- **QUOTED TEXT**:
%%
Part IV › Chapter 11

Minimum Description Length

Rissanen’s MDL principle: the best model is the one that compresses data most. A rigorous information-theoretic foundation for Occam’s razor and model selection.

11.1 The MDL Principle

Given data \(D\) and a class of models \(\mathcal{M}\), the Minimum Description Length principle selects the model \(M^*\) that minimizes the total description length:

\[ M^* = \arg\min_{M\in\mathcal{M}}\bigl[L(M) + L(D \mid M)\bigr] \]

‣\(L(M)\): length of the model description (complexity, number of parameters)
‣\(L(D\mid M)\): length of the data given the model (goodness-of-fit, residuals)
%%
- **GIVEN PROBLEM A**:
Reproduce the records starting with the line that has "You are a GUI" and stopping after the line that has "point(122,22)", substituting "image" for "screenshot" and keeping everything else the same.
The records below are unrelated to the text on Minimum Description Length.

- **PROVIDED RECORDS**:
%%
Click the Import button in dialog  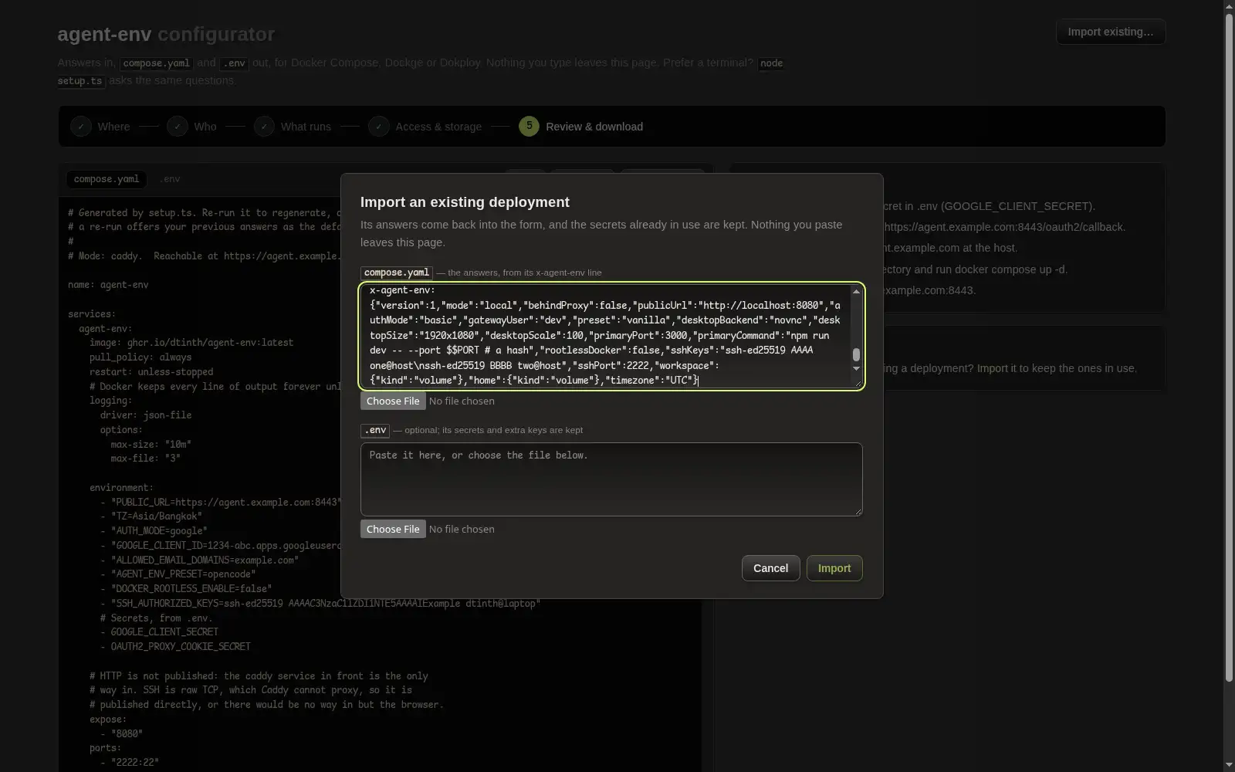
%%
%%
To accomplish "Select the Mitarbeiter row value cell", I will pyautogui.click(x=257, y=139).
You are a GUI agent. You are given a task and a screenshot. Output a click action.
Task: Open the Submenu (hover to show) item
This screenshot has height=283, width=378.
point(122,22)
%%
- **GIVEN PROBLEM B**:
In the chapter on Minimum Description Length, whose principle is MDL said to be?

- **WRITTEN RESPONSE A**:
You are a GUI agent. You are given a task and a image. Output a click action.
Task: Open the Submenu (hover to show) item
This image has height=283, width=378.
point(122,22)

- **WRITTEN RESPONSE B**:
Rissanen's.